TEXTAUSZUG:
+--

Moderne Folterknechte

Der Besuch beim Sporttherapeuten ist nicht immer Angenehm für den Hilfe suchenden Patienten. Wenn es dann einen schrei(b)enden Laufkolumnisten betrifft, schafft das Assoziationen, die auch in einem Text ihren Niederschlag finden können. Das zeigt die neue Kolumne von TV-Redakteur Rainer Neubert.

Es muss kurz nach dem Mittelalter gewesen sein. Da wechselte ein geliebter und gleichzeitig gehasster Berufsstand seinen Namen. Folterknechte nennen sich seitdem Physiotherapeuten. Es gibt auch den Berufszweig der Masseure, der Anleihen aus grauer Vorzeit nimmt.
Dass die Herren mit der Fähigkeit, punktuell intensive Schmerzen zu bereiten, auch bei den Osteopathen ihre Nachfahren haben, war mir bislang aber neu. Zumal denen der Ruf vorauseilt, mit ihrem ganzheitlichen Heilungsansatz doch eher Streicheleinheiten zu verteilen.
Dabei hätte ich es wissen müssen. Alleine der Schlingentisch in vielen Krankengymnastik-Praxen deutet mit seinen optisch deutlichen Bezügen zur mittelalterlichen Streckbank auf den wahren Ursprung dieses Berufsstandes hin. Und dass für die "peinliche Tortur" neuerer Zeit keine weiteren Folterinstrumente gebraucht werden, weiß ich spätestens, seit ich den Thomas'?schen Handgriff erlebt habe. Damit lassen sich Muskeln und Sehnen dehnen, von deren Existenz ich bislang höchstens eine vage Vorstellung hatte.

+--

EXTRAHIERTE DATEN:
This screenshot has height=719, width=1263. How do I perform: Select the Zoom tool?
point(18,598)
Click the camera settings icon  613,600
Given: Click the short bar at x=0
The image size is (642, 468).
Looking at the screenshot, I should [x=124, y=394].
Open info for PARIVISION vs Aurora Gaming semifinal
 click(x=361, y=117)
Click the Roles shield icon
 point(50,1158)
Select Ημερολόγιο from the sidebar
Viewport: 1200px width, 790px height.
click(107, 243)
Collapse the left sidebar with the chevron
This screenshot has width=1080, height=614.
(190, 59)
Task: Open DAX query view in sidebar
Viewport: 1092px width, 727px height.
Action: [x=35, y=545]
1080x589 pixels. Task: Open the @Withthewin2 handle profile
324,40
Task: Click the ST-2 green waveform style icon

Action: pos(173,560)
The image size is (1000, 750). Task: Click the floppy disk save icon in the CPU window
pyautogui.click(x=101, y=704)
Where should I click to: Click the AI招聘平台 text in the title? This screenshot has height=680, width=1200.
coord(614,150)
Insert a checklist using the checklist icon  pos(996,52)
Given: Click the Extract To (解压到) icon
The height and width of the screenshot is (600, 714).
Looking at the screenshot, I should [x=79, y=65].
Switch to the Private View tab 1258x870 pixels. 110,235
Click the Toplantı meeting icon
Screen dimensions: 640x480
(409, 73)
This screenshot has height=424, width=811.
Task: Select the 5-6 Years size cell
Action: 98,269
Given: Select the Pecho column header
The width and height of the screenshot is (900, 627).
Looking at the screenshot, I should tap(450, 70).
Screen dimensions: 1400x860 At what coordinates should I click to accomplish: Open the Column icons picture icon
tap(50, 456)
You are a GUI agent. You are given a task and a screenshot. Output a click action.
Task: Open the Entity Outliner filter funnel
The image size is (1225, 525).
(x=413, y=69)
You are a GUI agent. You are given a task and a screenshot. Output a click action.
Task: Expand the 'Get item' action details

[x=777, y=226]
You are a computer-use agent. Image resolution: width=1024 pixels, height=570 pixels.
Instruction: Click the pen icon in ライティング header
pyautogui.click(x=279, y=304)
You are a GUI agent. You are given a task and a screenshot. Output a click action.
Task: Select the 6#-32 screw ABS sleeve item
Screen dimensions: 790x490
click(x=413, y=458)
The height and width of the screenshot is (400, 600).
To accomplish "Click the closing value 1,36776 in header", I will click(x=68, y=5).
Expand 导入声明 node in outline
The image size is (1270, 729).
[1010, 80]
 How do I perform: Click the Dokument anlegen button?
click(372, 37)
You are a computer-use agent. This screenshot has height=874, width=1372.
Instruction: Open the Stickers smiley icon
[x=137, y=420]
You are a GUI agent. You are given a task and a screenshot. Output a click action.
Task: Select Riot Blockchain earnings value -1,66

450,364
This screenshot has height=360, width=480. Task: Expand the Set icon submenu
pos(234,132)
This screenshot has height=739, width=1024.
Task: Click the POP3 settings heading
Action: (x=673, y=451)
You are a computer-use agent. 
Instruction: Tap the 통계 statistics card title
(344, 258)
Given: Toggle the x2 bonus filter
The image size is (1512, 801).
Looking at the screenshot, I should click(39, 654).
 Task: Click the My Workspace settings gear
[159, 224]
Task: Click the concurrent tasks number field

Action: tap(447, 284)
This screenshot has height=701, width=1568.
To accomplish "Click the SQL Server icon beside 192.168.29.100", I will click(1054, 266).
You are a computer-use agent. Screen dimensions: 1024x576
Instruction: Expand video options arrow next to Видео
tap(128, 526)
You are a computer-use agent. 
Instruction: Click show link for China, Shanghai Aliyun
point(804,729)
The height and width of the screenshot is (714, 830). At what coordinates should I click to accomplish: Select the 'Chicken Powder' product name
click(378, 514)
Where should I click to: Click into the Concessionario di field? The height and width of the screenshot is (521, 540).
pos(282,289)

+--

WAS ZU TUN IST: Fassen Sie bitte den Absatz des Textauszugs, der mit „Es muss kurz nach dem Mittelalter“ beginnt, kürzer zusammen und behalten Sie seine wichtigsten Aussagen bei. Die Datensätze haben mit dem Textauszug nichts zu tun.

SCHRIFTLICHE ANTWORT: Wohl kurz nach dem Mittelalter gab sich ein geliebter und zugleich gehasster Berufsstand einen neuen Namen: Die Folterknechte heißen seitdem Physiotherapeuten. Auch die Masseure nehmen Anleihen aus grauer Vorzeit.